En casa inventó la historia de que había salido del colegio temprano debido a un súbito resfriado. Su madre subió rápidamente a la habitación para tomarle la temperatura. A todo esto, Iinuma anunció que Honda estaba al teléfono. Kiyoaki tuvo gran dificultad para persuadir a su madre de que no atendiera la llamada, y cuando lo consiguió y bajó él al teléfono, iba envuelto en una manta por imposición de su madre.
—Es muy sencillo: la historia consiste en que fui al colegio pero regresé temprano. Nadie sabe otra cosa distinta. ¿Mi resfriado? —Inquieto por la puerta que tenía a la espalda, continuó con voz baja y apagada—: No te preocupes por eso. Mañana iré al colegio y te contaré. No empieces a llamar sólo porque no estuve en clase. ¡No seas exagerado!
Cuando colgó, Honda se sintió airado por la respuesta fría de Kiyoaki a su preocupación, adivinando algo más que su tono antipático de siempre. Honda nunca había puesto a Kiyoaki en situación de tener que compartir un secreto.
Sin embargo, empezó a pensar:
«Telefonear sólo porque no estuvo hoy en el colegio no es cosa mía».
Ciertamente, algo más que la preocupación por el amigo le había llevado a telefonear tan precipitadamente. Cuando cruzó el patio cubierto de nieve hasta la oficina de la Administración, para hacer la llamada, durante el recreo, se había apoderado de él un presentimiento que no podía desechar.
El pupitre de Kiyoaki había estado vacío toda la mañana. Honda experimentó de pronto la sensación de espanto de un hombre cuyos peores temores se ven confirmados. El viejo pupitre, con sus cicatrices bajo la capa de barniz, reflejaba el resplandor de la nieve que llegaba por la ventana. Le hizo pensar en un ataúd cubierto de blanco, como los usados para enterrar sentados a los antiguos guerreros.

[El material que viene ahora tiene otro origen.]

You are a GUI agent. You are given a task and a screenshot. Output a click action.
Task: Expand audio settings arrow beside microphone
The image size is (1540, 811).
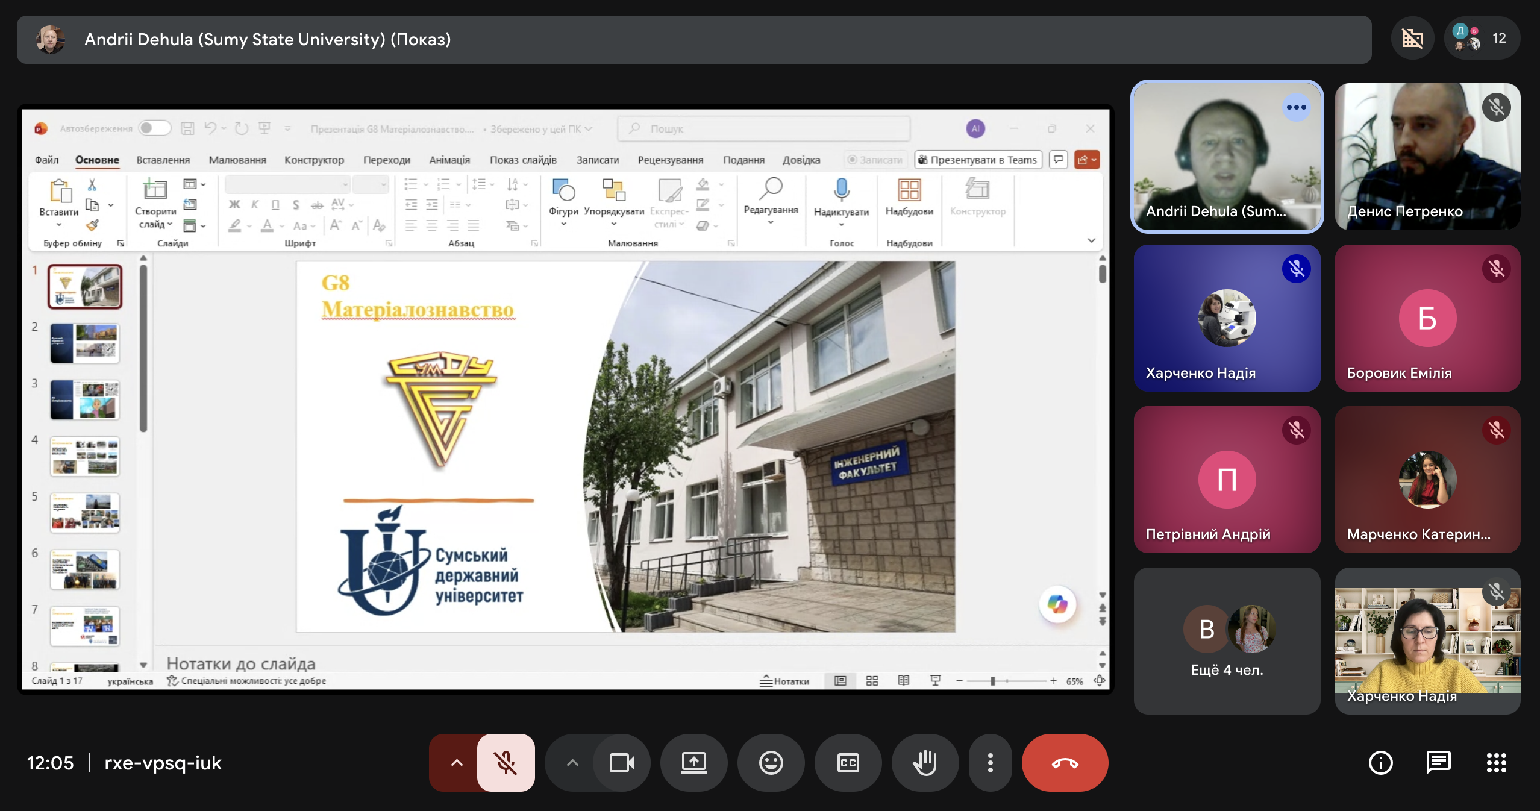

Su melancolía persistió hasta después de llegar a casa. Iinuma fue a verle con un mensaje de Kiyoaki: lamentaba la forma con que le había hablado. Si le enviaba un ricksha, ¿aceptaría una visita? El tono de Iinuma le deprimió. Se negó cortésmente y dijo que podían discutir sus cosas cuando Kiyoaki estuviera lo suficientemente bueno para volver al colegio.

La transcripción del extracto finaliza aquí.